Pero un par de siglos después, la cruz quedó de capa caída, con la invasión de los mahometanos desde África…  Los de Alá se quedaron en Sigüenza hasta 1124, nada menos, cuando Bernardo de Agen (monje cluniacense, guerrero, obispo y señor feudal: todo en uno, típico de la época) los expulsó, militarmente hablando, y repobló la zona con cristianos.

Los musulmanes «civiles» que permanecieron viviendo en Sigüenza (qué más remedio, ¿adónde vamos a ir?) pasaron a ser ciudadanos de segunda, y a denominarse mudéjares (que significa «a los que dejan quedarse», o algo así, en árabe)

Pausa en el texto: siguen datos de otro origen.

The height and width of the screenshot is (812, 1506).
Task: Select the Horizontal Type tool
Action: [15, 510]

Excelentes alarifes (albañiles y constructores, diríamos ahora), artesanos o agricultores. Se tuvieron que acomodar en el arrabal de la ciudad, en la llamada «morería», justo al lado de los otros segregados de siempre, los judíos, que vivían en… la «judería», claro. Dos barrios vecinos, pero nunca entreverados (que A es A, y B es B), extramuros de la ciudad.

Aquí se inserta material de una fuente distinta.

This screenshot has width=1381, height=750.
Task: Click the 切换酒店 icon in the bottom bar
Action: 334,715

En fin, que tan satisfecho estaba Alfonso VII con la gesta de Bernardo de Agen, que en 1138 le concede el señorío de Sigüenza y su alfoz. Señorío que ejercieron Bernardo y las decenas de obispos que lo sucedieron, a lo largo de casi seis siglos y medio.

La imponente Catedral segontina fue (y es) sede de su autoridad espiritual, al tiempo que el no menos imponente castillo materializó la dimensión político-militar de este poderoso señorío episcopal, que incluso llegó a contar durante tres siglos y medio con su propia Universidad, un precedente cercano de la mucho más conocida Universidad Complutense.

Los libros del Viajero

Noticias insólitas del antiguo Obispado de Sigüenza. Pedro A. Olea Álvarez. Colegio Nuestra Señora de la Antigua, 2016.

Sigüenza. Una ciudad medieval. Antonio Herrara Casado. Aache, 2009.

Doña Blanca de Borbón. La Prisionera del Castillo de Sigüenza. Juan Antonio Martínez Gómez-Gordo. Aache, 1998.

Guía de campo de los castillos de Guadalajara. Antonio Herrera Casado. Aache, 2019.

Créditos

Texto y fotografías: mtvigueret.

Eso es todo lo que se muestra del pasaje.